È ampiamente gradito che i soggetti partecipino anche agli eventi promossi dagli altri. Durante ciascun evento verrà pubblicizzato il blog, sul quale convogliare i dibattiti alimentati dal pubblico.
Chi può partecipare
Librerie, associazioni culturali, locali di ritrovo del centro antico.
Che obiettivi abbiamo
Far circolare un’informazione adeguata e corretta sul tema della libertà d’informazione, problema che travalica i confini della proposta di legge 1425 e investe un dibattito più ampio sullo stato della nostra democrazia, sulle responsabilità istituzionali, sul ruolo dei cittadini.

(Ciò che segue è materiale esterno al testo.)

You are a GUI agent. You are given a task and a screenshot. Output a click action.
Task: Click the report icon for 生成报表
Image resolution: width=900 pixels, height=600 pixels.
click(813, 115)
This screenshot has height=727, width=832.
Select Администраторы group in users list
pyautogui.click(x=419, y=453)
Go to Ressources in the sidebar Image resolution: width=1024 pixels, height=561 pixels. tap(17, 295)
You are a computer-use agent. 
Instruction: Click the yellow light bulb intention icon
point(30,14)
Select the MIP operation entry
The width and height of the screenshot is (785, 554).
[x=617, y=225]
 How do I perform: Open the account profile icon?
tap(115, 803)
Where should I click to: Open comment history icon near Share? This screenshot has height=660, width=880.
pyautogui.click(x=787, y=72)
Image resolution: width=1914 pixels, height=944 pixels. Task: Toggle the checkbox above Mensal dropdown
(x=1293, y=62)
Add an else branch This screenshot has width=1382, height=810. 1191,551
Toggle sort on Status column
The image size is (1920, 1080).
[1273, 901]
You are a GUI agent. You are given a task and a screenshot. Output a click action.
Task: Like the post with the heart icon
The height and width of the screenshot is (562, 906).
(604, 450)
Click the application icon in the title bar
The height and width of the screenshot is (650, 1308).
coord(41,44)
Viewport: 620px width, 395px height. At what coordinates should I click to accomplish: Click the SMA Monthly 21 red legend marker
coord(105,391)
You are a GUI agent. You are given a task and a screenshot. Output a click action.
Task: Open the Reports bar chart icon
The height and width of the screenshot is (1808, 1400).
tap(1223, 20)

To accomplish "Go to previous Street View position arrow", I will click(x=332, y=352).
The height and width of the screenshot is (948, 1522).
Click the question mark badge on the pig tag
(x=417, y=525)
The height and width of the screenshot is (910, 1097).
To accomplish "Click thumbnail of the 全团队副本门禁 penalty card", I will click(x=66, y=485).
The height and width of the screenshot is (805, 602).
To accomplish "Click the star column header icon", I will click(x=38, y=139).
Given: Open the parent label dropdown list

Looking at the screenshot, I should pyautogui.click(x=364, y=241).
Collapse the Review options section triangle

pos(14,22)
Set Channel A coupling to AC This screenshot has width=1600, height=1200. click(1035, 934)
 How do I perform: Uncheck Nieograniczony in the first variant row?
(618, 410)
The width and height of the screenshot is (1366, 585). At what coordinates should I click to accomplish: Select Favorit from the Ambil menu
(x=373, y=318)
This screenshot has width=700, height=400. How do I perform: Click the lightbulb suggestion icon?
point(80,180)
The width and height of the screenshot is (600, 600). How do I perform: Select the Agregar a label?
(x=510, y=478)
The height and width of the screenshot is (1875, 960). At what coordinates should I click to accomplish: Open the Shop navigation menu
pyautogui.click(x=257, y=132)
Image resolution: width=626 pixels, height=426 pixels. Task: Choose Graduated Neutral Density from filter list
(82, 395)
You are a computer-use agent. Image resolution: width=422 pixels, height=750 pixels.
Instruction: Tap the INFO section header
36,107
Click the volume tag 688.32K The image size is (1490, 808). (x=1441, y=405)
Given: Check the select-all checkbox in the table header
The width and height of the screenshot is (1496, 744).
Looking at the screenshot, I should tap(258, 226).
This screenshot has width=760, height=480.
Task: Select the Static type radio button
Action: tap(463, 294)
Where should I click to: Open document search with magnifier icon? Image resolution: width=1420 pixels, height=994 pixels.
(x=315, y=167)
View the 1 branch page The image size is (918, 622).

Supportare l’iniziativa dell’editore Laterza, che ha promosso una petizione online, difendendo libri e giornali dal rischio di non poter più informare liberamente.
Mettere in luce di quante cose non si potrebbe più parlare se venisse permesso al legislatore di intervenire sulla libertà d’informazione.
In definitiva, contribuire alla formazione di una coscienza civile e alla circolazione delle opinioni.
Come procediamo
NapoliNativeNet provvederà alla costituzione di un comitato organizzativo insieme ad altri soggetti che, spontaneamente, vogliano contribuire ai vari aspetti progettuali e realizzativi della kermesse. I dettagli sul comitato verranno subito resi noti (si precisa che si tratta di un’operazione culturale spontanea).
Ciascun soggetto, una volta deciso di partecipare e comunicata a NapoliNativeNet la propria adesione, viene chiamato alla prima riunione, nella quale si discuteranno i seguenti punti:
- calendario (scelta dei giorni e degli orari, tema e titolo di ciascun singolo evento)
- battage pubblicitario
- linee-guida per la grafica di locandina e flyer
- creazione di una strategia integrata per la pubblicità (siti aziendali, newsletter, siti terzi, blog, Facebook, Twitter, comunicati stampa, etc.)
- varie ed eventuali
Tutte le comunicazioni intermedie verranno tenute preferibilmente via email.
Alla seconda riunione si distribuiranno locandine e flyer a tutti i partecipanti, i quali si impegneranno a distribuirle nei modi e nei tempi già convenuti.
Al termine della kermesse, potrà essere presentato un bilancio della stessa, tenendo conto anche degli sviluppi che nel frattempo il disegno di legge 1425 avrà avuto.
Chiedendo per il blog dei contributi scritti a chi è intervenuto (autori, attori, docenti universitari, giornalisti, rappresentanti di enti, istituzioni, associazioni, etc.), è possibile prevedere la realizzazione di un libro-pamphlet che testimoni l’impegno della città di Napoli per la libertà di informazione.